■ **Short problem**
Repeat, word for word, the part of the wedding column from "EDITOR’S NOTE: Sports" to "and beautiful brides.".

■ **Supplied passage**
__________________________________________________
EDITOR’S NOTE: Sports editor Mitch Lucas and family are attending the wedding of his daughter, Teresa Leigh, and her fiancé, Nate Gurany, as well as his niece, Jennifer Thompson, and her fiancé, Sam Engel. This is the fifth and the finale of a series this week that finds them traveling for the weddings. To read all five entries in the series, go to kilgorenewsherald.com.

We’ve seen shuttle rides, snorkeling trips gone awry, midnight pick-up basketball games that drew standing-room resort staff crowds, pepper spray hold-ups in TSA lines, ankle-grabbing monkeys, and finally, eloquent speeches and beautiful brides.

Our final few days brings us to the wedding of one Teresa Leigh Lucas and Nathan Gurany, the former, my oldest child, seems like I should probably should still be buttering her pancakes and rewinding the almost-broken VCR “Best of Scooby Doo Volume I” tape to the “Jeepers, It’s The Creeper” episode.
__________________________________________________
■ **Records supplied**

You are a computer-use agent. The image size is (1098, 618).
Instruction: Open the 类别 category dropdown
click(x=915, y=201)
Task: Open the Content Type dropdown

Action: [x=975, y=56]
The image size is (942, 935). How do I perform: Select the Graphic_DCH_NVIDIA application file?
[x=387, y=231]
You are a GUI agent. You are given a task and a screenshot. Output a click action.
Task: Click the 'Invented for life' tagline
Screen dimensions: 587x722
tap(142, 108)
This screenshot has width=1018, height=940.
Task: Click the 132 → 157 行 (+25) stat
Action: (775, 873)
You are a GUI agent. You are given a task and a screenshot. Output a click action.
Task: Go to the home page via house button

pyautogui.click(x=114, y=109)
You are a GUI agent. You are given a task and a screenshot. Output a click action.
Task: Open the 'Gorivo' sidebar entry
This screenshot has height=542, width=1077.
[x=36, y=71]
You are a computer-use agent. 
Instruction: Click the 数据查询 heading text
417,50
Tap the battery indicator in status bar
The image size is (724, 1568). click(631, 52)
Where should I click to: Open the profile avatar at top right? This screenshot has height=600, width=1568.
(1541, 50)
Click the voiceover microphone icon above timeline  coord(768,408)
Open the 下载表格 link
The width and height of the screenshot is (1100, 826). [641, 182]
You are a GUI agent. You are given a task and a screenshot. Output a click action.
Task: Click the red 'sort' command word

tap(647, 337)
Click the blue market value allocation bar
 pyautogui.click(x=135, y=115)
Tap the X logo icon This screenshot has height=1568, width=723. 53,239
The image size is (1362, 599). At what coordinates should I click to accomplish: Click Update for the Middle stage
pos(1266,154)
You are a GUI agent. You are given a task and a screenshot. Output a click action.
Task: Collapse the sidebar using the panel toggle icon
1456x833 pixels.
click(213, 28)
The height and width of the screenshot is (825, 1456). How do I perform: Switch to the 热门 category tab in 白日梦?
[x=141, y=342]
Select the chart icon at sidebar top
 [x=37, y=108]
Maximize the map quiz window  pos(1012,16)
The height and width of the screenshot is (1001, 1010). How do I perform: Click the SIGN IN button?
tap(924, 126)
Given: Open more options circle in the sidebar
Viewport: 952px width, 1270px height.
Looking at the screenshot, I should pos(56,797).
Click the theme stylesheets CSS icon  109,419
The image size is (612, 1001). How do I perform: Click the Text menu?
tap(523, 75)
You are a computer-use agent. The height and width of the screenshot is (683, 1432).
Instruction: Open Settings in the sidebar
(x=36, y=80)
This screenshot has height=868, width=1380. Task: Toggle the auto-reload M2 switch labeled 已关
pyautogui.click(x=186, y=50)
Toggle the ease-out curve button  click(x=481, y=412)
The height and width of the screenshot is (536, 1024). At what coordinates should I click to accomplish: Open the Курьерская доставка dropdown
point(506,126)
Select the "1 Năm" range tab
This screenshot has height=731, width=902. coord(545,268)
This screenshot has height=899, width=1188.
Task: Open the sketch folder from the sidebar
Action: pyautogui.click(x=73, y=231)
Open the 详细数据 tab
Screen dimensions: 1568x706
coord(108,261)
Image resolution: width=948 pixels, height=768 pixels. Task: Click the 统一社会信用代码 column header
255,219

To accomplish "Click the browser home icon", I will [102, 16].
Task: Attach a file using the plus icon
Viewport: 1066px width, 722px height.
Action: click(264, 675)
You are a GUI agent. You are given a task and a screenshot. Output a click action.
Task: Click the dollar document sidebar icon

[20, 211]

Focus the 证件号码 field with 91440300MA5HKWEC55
__________________________________________________
■ **Solution**
EDITOR’S NOTE: Sports editor Mitch Lucas and family are attending the wedding of his daughter, Teresa Leigh, and her fiancé, Nate Gurany, as well as his niece, Jennifer Thompson, and her fiancé, Sam Engel. This is the fifth and the finale of a series this week that finds them traveling for the weddings. To read all five entries in the series, go to kilgorenewsherald.com.

We’ve seen shuttle rides, snorkeling trips gone awry, midnight pick-up basketball games that drew standing-room resort staff crowds, pepper spray hold-ups in TSA lines, ankle-grabbing monkeys, and finally, eloquent speeches and beautiful brides.